WHAT IS NEEDED -
Transcribe, word for word, the portion of the forum thread about the steep hill from "So as per my" to "very unhappy engine.".

TEXT BLOCK -
▬▬▬▬▬▬▬▬▬▬

# A heads up about a hill



## gratefulj (Dec 5, 2018)

So as per my normal MO as a full-timer I had picked a spot off the POI map on here yesterday morning to spend the night at. I chose a CR north of Cheltenham, it's listed as Woodmancote but is to be found on Bushcombe Lane. Again as I normally do I headed there in the evening though a bit later than normal as I was eating out in the town. It turns out the spot I want is on top of a hill and when I got to the bottom I saw a sign saying 25%. I'm new to motorhoming and have a 2.1 mk1 Renault trafic that is 35 years old but it was dark, wet and I was tired so just went for it. In the month or so I've had the van we've covered some miles and quite a few hills but this one is a challenge for sure. It's pretty much a single track and it felt like a mile to the top (but was probably half that) and for the last hundred meters or so I was in first gear with a very unhappy engine. 
I thought I'd just mention it on here and ask the more experienced among us "what would you have done?"


----------



## Canalsman (Dec 5, 2018)

Thanks for the information.

I will make the POI a restricted access POI adding a note to approach from the B4632.


----------



## gratefulj (Dec 5, 2018)

POI Admin said:


> Thanks for the information.
> 
> I will make the POI a restricted access POI adding a note to approach from the B4632.

▬▬▬▬▬▬▬▬▬▬

RECORDED DATA -
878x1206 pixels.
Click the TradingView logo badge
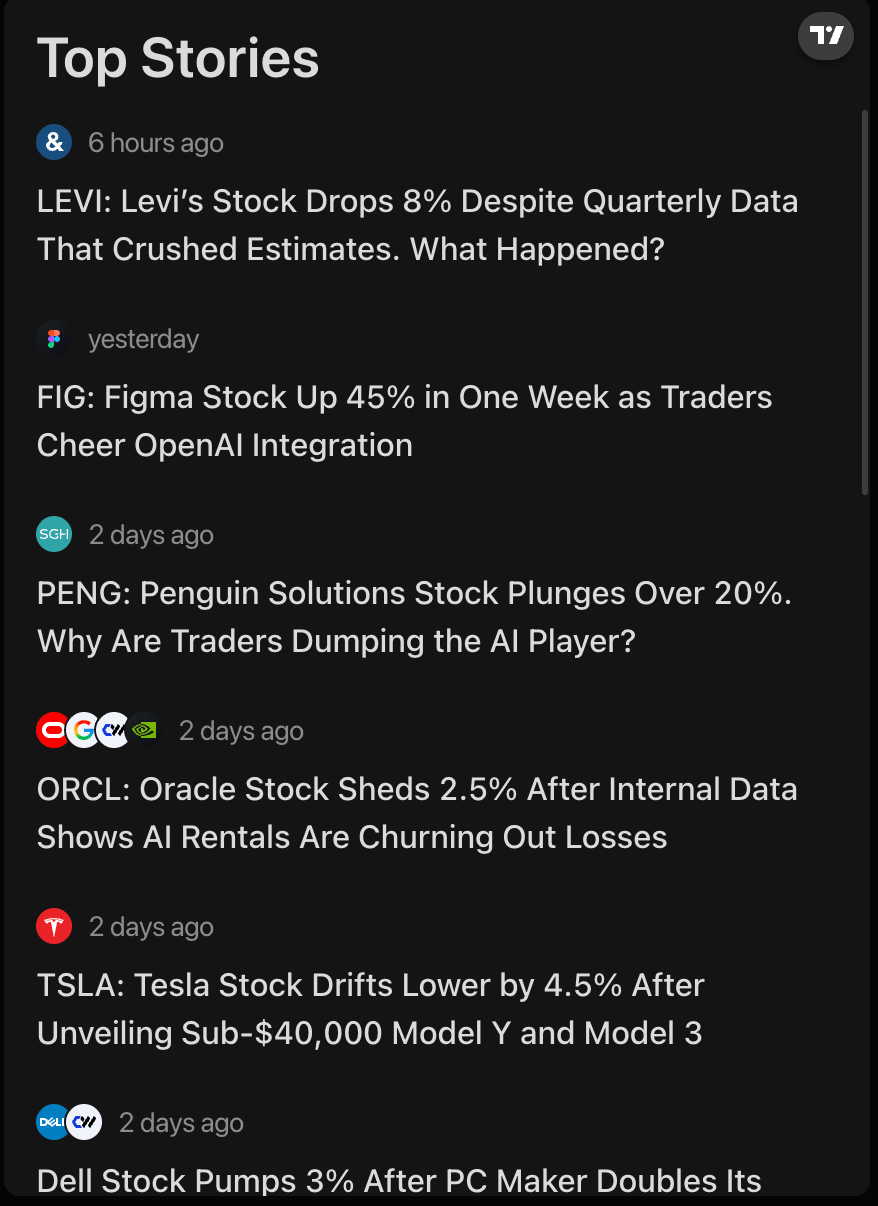pyautogui.click(x=825, y=37)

▬▬▬▬▬▬▬▬▬▬

WRITTEN ANSWER -
So as per my normal MO as a full-timer I had picked a spot off the POI map on here yesterday morning to spend the night at. I chose a CR north of Cheltenham, it's listed as Woodmancote but is to be found on Bushcombe Lane. Again as I normally do I headed there in the evening though a bit later than normal as I was eating out in the town. It turns out the spot I want is on top of a hill and when I got to the bottom I saw a sign saying 25%. I'm new to motorhoming and have a 2.1 mk1 Renault trafic that is 35 years old but it was dark, wet and I was tired so just went for it. In the month or so I've had the van we've covered some miles and quite a few hills but this one is a challenge for sure. It's pretty much a single track and it felt like a mile to the top (but was probably half that) and for the last hundred meters or so I was in first gear with a very unhappy engine.